Segment Open

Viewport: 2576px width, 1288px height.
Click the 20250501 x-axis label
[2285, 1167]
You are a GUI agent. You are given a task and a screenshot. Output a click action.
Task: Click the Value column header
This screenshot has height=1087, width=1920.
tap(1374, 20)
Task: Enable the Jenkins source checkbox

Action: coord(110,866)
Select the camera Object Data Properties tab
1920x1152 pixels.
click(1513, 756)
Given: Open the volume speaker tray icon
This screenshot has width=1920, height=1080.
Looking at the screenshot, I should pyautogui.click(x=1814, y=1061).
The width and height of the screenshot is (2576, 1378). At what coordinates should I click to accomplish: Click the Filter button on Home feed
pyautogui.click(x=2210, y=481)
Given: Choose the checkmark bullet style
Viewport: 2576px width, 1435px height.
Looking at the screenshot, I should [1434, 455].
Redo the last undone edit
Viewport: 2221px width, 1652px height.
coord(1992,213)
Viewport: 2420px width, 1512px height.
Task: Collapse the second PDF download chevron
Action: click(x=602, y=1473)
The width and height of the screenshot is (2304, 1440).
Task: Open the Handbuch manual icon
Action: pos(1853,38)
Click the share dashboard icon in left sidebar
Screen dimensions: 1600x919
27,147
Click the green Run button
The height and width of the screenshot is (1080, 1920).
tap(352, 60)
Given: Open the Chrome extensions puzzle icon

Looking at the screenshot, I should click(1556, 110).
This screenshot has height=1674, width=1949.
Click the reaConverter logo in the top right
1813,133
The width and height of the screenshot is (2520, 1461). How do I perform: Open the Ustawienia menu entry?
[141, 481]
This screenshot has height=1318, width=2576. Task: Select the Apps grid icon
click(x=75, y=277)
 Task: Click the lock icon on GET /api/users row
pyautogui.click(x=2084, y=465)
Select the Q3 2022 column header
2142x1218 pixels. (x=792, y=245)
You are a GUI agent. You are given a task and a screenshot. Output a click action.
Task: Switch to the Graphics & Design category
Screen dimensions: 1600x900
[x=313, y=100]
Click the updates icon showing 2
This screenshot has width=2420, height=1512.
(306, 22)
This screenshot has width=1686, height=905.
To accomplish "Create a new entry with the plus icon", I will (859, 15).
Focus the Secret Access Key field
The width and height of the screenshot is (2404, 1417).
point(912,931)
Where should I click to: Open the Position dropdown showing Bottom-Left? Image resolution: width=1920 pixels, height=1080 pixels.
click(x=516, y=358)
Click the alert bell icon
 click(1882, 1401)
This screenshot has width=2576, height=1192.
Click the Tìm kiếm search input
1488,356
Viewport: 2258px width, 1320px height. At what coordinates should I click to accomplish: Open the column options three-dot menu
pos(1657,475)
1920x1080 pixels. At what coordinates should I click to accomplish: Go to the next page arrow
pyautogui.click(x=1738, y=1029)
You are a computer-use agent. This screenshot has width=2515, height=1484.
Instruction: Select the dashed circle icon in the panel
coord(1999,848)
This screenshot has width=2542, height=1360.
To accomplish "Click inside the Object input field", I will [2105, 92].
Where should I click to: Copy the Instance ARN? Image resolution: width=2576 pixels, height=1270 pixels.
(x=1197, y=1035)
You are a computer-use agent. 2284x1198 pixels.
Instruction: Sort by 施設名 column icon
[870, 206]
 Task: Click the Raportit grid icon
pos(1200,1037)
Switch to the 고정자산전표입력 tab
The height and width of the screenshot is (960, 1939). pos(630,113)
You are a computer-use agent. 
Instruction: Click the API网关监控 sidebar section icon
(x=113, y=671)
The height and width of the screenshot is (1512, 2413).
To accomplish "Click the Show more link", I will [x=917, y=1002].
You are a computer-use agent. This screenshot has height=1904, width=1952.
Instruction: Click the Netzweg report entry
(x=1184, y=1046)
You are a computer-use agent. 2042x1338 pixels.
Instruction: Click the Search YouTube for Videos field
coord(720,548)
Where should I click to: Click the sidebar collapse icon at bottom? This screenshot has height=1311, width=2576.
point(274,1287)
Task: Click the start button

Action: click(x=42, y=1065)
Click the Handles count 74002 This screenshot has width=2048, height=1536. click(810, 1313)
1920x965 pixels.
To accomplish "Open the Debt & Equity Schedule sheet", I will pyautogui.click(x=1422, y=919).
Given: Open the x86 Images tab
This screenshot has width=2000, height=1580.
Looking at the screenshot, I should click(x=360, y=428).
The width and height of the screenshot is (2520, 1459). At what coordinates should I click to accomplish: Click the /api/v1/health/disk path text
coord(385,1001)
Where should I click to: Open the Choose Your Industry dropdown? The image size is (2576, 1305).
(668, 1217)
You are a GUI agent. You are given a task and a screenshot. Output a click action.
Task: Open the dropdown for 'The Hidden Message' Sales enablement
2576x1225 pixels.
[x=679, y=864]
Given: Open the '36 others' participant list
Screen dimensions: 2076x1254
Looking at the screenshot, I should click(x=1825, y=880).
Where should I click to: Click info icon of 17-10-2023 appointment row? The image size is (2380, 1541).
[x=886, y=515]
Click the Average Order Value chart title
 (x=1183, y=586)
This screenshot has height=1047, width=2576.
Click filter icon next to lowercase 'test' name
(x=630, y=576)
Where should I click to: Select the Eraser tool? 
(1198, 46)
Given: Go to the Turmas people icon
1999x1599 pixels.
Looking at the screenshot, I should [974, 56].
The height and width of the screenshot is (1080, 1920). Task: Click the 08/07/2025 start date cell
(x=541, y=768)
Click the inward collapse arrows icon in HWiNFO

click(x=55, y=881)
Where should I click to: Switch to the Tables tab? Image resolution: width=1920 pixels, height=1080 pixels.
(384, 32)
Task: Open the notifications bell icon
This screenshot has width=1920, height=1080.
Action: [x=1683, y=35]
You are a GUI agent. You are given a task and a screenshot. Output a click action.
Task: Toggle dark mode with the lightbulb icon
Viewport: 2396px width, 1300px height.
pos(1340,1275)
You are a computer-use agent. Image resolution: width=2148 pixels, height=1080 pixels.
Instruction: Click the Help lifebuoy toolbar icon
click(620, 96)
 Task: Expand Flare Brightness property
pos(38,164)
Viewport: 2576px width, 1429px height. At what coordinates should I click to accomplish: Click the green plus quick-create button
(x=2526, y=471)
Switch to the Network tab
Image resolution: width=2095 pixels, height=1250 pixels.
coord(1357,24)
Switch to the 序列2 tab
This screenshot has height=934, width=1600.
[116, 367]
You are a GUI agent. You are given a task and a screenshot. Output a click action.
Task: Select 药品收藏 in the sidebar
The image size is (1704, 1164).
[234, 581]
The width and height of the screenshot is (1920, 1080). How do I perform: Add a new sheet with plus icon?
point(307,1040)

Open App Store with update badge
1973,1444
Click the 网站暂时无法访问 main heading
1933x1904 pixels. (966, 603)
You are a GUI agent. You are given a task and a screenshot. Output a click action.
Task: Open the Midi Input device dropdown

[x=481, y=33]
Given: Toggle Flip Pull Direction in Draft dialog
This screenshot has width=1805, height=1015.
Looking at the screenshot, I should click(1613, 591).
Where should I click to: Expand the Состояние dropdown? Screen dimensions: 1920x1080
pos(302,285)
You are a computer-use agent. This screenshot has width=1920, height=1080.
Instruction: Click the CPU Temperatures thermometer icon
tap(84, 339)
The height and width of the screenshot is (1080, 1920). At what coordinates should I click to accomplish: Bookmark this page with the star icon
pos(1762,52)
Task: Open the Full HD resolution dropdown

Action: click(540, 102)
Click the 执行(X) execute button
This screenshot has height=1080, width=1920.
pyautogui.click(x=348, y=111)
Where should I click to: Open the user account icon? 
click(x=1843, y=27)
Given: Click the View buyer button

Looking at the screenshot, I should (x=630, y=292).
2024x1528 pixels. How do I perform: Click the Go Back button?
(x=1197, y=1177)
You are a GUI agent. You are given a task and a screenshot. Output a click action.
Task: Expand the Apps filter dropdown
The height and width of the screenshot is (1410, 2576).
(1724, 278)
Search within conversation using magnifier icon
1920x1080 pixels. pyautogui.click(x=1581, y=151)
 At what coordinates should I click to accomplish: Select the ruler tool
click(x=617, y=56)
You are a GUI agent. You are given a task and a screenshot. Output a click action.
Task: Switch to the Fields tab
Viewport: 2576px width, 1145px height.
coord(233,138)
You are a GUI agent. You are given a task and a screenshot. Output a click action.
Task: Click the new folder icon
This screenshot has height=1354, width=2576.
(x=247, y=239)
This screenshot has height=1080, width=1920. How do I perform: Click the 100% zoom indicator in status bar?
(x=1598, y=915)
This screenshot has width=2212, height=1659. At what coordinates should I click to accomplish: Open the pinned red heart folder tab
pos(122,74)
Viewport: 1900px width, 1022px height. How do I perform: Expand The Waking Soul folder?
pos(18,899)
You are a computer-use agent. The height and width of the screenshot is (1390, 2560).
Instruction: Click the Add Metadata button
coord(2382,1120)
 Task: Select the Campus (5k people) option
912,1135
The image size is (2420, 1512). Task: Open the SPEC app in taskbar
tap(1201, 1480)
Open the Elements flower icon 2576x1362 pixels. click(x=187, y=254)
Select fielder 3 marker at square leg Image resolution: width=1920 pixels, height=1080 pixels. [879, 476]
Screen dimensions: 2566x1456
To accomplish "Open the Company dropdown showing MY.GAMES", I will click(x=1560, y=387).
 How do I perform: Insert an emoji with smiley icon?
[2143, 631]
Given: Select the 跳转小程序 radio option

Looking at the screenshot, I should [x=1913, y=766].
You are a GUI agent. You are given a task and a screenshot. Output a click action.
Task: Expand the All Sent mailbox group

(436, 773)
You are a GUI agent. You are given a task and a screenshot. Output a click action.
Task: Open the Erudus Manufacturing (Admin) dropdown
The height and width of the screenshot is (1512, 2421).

Segment Closed

Assignment:
All lines in the records that contain "Object" are to be copied and returned.

Exercise output:
Select the camera Object Data Properties tab
To accomplish "Click inside the Object input field", I will [2105, 92].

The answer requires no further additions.